* **Data for this exercise**
########################################
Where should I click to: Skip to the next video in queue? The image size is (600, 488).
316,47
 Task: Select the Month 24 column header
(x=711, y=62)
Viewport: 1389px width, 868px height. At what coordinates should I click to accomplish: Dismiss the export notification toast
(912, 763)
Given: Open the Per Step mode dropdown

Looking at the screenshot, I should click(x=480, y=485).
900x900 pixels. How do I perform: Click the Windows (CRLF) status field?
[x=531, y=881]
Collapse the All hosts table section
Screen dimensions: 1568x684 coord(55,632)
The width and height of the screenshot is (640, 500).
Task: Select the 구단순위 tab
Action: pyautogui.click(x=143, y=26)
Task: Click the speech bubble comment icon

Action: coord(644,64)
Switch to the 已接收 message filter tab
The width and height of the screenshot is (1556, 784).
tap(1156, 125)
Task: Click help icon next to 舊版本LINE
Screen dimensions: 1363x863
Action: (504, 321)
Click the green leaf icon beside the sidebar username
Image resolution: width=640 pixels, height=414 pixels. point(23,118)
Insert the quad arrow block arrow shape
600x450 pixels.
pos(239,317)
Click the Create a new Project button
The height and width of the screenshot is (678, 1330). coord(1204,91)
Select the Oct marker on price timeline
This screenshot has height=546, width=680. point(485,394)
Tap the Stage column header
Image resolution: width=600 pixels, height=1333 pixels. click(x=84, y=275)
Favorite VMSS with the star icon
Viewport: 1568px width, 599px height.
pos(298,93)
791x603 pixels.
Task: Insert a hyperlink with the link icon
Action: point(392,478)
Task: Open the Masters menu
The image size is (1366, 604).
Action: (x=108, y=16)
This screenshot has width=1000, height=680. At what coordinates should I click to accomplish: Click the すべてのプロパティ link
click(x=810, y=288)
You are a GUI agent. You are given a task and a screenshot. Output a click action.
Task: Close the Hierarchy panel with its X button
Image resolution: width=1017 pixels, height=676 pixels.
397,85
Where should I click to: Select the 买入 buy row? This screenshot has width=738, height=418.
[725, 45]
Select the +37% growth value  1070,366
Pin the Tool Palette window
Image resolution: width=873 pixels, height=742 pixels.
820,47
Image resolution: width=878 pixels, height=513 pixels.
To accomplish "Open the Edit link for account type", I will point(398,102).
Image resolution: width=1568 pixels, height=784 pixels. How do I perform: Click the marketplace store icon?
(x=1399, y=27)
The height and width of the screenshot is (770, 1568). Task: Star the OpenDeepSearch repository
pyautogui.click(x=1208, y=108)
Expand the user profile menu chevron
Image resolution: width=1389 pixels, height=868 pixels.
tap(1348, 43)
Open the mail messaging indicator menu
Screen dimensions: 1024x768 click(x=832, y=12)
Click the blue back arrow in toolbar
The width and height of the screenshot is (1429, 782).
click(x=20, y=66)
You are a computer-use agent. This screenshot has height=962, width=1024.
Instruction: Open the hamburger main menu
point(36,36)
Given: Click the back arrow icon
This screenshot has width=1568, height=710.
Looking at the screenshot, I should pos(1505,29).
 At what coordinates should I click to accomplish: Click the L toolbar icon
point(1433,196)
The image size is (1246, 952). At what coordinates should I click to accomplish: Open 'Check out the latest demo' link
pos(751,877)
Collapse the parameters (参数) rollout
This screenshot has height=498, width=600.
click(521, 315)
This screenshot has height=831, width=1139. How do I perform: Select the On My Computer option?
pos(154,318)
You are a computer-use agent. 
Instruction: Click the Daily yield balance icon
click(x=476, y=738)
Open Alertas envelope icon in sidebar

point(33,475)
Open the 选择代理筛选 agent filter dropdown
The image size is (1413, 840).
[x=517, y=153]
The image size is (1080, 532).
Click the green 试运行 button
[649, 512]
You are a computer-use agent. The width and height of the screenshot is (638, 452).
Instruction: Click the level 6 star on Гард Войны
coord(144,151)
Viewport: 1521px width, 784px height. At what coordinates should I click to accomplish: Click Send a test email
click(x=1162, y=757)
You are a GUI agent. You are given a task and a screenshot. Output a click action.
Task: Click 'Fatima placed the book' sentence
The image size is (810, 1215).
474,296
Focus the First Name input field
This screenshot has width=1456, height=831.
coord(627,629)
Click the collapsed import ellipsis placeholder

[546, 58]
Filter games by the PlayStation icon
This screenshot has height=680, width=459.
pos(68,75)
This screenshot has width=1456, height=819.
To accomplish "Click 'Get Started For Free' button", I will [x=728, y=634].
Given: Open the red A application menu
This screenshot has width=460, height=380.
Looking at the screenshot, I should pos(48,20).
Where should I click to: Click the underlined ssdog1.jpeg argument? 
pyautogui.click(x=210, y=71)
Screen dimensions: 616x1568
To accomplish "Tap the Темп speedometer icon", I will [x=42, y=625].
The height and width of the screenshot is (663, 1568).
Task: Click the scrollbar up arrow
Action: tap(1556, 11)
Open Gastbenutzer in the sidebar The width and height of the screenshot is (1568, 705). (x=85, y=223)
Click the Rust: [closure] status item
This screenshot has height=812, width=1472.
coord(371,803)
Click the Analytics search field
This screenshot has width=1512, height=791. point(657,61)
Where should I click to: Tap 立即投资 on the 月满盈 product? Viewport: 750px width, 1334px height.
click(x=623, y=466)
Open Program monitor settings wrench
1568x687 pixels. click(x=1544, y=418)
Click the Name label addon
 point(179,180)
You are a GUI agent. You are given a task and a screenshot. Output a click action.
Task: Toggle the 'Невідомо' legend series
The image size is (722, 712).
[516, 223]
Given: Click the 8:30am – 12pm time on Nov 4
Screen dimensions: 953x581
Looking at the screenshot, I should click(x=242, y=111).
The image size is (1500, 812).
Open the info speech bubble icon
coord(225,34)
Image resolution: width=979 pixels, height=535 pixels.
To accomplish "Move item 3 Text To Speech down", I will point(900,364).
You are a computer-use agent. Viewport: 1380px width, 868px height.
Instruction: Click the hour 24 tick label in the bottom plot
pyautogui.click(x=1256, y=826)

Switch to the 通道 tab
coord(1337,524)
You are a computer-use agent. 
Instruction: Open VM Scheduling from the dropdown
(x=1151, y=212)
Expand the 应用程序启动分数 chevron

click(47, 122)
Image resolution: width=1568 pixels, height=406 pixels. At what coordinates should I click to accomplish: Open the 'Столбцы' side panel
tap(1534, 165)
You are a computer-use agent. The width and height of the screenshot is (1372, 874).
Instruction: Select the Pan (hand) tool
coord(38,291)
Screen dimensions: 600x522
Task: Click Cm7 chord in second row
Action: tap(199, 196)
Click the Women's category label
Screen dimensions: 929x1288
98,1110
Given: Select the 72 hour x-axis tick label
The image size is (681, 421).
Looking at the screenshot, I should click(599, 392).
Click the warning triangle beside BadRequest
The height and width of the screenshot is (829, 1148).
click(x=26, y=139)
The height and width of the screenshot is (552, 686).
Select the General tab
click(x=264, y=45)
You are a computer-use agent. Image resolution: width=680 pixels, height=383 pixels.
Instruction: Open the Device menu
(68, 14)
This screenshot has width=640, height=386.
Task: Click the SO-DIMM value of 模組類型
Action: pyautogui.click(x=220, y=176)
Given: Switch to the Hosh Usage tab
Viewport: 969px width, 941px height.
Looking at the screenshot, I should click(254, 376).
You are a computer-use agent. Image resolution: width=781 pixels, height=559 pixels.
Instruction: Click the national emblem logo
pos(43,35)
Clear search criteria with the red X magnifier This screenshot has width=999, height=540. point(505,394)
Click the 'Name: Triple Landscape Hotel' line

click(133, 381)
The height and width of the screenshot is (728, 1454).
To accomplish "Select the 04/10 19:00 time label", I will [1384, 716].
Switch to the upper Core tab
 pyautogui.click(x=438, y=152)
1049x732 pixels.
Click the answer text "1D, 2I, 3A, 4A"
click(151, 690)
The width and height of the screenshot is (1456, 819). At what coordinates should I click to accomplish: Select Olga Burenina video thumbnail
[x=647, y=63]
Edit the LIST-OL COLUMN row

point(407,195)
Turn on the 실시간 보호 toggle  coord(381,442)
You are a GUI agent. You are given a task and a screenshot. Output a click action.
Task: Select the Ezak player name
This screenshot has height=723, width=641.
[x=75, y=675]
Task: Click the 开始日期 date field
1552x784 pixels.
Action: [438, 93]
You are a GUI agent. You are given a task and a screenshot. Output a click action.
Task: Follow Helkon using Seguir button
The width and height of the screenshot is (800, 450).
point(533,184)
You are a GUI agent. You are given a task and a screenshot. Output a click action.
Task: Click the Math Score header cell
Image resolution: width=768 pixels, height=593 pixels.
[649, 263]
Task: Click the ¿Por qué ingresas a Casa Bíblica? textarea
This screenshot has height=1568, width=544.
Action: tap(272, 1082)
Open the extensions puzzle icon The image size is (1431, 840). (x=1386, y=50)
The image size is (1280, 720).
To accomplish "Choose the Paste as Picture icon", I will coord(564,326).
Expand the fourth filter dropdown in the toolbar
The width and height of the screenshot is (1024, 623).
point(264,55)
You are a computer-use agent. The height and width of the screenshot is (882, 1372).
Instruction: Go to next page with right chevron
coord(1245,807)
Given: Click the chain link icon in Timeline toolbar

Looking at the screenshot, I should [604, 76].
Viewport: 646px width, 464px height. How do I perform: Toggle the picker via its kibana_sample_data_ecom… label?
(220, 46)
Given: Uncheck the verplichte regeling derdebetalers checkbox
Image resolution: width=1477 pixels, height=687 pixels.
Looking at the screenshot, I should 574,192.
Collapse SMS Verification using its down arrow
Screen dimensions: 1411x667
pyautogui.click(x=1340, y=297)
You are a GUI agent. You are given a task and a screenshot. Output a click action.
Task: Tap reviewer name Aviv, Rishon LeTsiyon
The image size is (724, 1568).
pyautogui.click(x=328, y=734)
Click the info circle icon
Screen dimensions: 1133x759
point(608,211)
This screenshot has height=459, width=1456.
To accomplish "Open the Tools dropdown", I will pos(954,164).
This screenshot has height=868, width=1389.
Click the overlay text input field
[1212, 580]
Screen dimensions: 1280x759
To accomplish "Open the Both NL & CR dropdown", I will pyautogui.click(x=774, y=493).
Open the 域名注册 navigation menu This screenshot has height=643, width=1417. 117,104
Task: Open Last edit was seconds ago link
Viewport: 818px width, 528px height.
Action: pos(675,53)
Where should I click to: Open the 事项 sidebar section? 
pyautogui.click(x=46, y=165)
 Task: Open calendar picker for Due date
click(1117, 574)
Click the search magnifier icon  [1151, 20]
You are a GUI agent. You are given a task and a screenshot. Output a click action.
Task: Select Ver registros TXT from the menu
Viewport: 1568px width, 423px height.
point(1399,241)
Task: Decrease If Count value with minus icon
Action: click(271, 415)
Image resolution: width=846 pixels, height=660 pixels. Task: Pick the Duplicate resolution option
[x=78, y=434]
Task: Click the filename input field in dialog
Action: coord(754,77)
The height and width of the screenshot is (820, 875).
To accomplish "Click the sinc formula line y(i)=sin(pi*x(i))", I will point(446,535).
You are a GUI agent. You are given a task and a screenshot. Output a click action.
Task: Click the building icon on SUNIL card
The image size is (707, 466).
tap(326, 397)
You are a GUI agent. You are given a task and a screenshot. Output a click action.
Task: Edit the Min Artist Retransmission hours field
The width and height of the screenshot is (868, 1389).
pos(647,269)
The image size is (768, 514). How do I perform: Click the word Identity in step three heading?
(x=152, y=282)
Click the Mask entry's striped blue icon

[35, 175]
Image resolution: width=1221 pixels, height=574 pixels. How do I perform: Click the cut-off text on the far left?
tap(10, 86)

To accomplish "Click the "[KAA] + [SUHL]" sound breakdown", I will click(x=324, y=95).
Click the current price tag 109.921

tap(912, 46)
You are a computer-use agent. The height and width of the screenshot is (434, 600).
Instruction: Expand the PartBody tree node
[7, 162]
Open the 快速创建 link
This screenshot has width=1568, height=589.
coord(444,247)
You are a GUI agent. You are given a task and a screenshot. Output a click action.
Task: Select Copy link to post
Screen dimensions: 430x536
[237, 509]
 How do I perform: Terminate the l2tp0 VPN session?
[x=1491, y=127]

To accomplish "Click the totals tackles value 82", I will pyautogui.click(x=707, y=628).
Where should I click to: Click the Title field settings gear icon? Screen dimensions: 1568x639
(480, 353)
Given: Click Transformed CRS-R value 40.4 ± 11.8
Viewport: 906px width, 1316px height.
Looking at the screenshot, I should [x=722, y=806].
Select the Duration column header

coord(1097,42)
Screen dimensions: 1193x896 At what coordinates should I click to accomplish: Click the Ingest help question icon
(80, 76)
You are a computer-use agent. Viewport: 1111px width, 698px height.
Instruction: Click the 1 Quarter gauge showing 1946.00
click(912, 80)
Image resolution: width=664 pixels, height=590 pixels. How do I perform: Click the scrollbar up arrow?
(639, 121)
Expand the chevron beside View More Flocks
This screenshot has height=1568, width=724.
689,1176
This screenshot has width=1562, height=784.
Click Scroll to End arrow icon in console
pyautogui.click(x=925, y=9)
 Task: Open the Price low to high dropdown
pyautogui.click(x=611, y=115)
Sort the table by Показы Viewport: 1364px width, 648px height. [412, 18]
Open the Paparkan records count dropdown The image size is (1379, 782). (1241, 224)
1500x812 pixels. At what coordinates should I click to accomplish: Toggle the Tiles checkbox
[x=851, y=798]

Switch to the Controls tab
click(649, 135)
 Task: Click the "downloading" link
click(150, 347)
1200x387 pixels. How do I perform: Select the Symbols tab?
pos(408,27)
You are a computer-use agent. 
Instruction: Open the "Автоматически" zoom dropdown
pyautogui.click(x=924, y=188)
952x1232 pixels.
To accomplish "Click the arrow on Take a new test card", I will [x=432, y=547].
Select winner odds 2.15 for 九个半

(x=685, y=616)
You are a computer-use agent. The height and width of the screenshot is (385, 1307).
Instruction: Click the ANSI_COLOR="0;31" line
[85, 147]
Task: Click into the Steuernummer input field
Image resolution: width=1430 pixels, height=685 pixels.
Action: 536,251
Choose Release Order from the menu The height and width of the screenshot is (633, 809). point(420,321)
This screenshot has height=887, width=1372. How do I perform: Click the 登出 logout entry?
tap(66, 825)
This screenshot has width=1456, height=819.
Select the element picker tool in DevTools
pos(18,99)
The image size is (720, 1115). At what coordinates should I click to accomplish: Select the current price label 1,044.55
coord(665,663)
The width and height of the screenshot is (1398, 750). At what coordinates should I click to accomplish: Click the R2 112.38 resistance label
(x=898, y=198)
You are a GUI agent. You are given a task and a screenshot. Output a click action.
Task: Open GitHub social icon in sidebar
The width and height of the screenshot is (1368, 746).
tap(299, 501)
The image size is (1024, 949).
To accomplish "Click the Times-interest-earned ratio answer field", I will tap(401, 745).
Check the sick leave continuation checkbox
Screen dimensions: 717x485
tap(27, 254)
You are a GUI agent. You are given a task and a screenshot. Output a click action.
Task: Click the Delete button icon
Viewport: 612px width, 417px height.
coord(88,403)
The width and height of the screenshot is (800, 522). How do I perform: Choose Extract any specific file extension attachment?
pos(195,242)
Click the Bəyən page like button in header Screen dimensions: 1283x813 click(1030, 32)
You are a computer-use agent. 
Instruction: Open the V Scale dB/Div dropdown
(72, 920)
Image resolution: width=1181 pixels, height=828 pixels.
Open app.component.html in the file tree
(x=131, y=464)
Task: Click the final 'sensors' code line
########################################
* **What you are asked to do**
Please repeat, word for word, everything from the line containing "Open the mail messaging indicator menu" down to the line containing "point(36,36)", with both of those lines included.

* **Response below**
Open the mail messaging indicator menu
Screen dimensions: 1024x768 click(x=832, y=12)
Click the blue back arrow in toolbar
The width and height of the screenshot is (1429, 782).
click(x=20, y=66)
You are a computer-use agent. This screenshot has height=962, width=1024.
Instruction: Open the hamburger main menu
point(36,36)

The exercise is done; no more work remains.